Rouge de Bordeaux, Concorde, Talisman, Augustus… ces variétés anciennes de blé présentent des qualités agronomiques indéniables pour les agriculteurs biologiques : résistance à la verse et aux maladies, bonne valorisation des nutriments des sols, rendements corrects même si inférieurs à ceux des variétés modernes. D’autres qualités expliquent aussi l’intérêt des paysans-boulangers pour ces variétés. Leurs arômes, même si seule la maîtrise de la fermentation permettra leur expression, sont la principale de ces qualités. « On ne sait pas bien décrire » souligne Thomas Barthout, paysan-boulanger en Vienne, mais « les consommateurs évoquent des saveurs de fumé, de miel, de terres, etc. » Le Réseau semences paysannes travaille à établir un vocabulaire partagé pour parler des arômes du pain à la manière des vins. Les aspects nutritionnels sont également importants ; les pains élaborés à partir des variétés anciennes de blé sont plus riches en protéines ce qui a vraisemblablement un impact sur leur bonne conservation. Enfin, la qualité paysagère présente un intérêt ; les paysans ont plaisir à cultiver des blés anciens aux champs, « grands, colorés… ça bouge, ça fait du bien. On trouve aussi notre légitimité au maintien de la biodiversité cultivée. S’il n’y avait pas de paysans-boulangers, qui s’intéresserait à ces variétés là » interroge Thomas Barthout.

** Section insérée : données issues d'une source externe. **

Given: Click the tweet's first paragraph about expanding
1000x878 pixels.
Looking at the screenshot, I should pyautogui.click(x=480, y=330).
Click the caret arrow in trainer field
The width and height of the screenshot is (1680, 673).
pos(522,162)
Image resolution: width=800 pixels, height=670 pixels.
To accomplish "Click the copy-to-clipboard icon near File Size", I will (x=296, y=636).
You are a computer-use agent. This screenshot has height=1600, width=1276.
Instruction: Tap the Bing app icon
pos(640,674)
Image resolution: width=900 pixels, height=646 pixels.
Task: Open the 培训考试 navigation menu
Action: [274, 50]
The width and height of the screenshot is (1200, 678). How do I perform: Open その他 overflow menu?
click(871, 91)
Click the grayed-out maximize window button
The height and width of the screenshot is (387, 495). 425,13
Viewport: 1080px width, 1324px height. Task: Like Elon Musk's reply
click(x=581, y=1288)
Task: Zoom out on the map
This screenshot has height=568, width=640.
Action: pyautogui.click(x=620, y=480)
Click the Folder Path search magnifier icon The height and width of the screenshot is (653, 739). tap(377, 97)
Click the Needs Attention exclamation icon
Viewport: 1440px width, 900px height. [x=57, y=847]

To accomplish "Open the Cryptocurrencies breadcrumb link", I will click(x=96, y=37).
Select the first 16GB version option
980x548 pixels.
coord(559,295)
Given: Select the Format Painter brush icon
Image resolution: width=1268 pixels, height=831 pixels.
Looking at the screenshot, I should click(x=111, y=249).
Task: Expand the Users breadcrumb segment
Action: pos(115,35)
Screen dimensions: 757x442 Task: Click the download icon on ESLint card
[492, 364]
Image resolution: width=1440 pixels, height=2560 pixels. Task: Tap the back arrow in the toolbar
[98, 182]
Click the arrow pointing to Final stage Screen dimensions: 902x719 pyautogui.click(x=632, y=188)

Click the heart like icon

Ceci réclame un véritable savoir-faire pour permettre l’expression des goûts, les couleurs et les formes. « Il n’y a pas de mauvais blé pour faire du pain » précise Stéphane Lambert, paysan-boulanger en Charente-Maritime et ancien boulanger ayant quitté un métier « où la qualité des farines n’était plus là ». Pour lui, « toutes les variétés sont intéressantes, mais certaines sont plus difficiles à panifier que d’autres et c’est là tout l’intérêt de travailler avec des mélanges de variétés. Avec les blés anciens on peut aussi se créer sa couleur de mie. Sortis de meunerie, les blés ont une couleur sombre, crème, très blanc, on peut donc se faire une recette pour créer un goût, mais aussi une couleur. Après le pain c’est tout un ensemble, de la culture à la fournée. » Pour se former et évoluer, les paysans-boulangers peuvent s’appuyer sur le travail de conservation et d’évaluation mené par le réseau bio en Poitou-Charentes. « Un des objectifs de notre travail, explique Silvio Di Leonardo, technicien culture sur les céréales à pailles à Agrobio, a été de trouver des variétés anciennes adaptées à la panification. A partir de 2008, on a réalisé des analyses en laboratoire et surtout on a procédé à des tests de panification, en mobilisant l’expérience de Stéphane Lambert. » Il s’agit de repérer parmi les variétés pré-sélectionnées pour leurs caractéristiques agronomiques, les variétés adaptées à la panification. Stéphane fait également profiter de son expérience en boulange aux autres paysans via des formations organisées par le Groupement des agriculteurs biologiques de Charente-Maritime.
Le temps disponible fait un peu défaut aux paysans-boulangers pour mener de front tous les chantiers (perfectionnement en boulange, techniques culturales…). De fait, le travail de sélection participative et d’adaptation des variétés anciennes aux conditions locales et aux besoins des paysans reste largement à explorer et prometteur.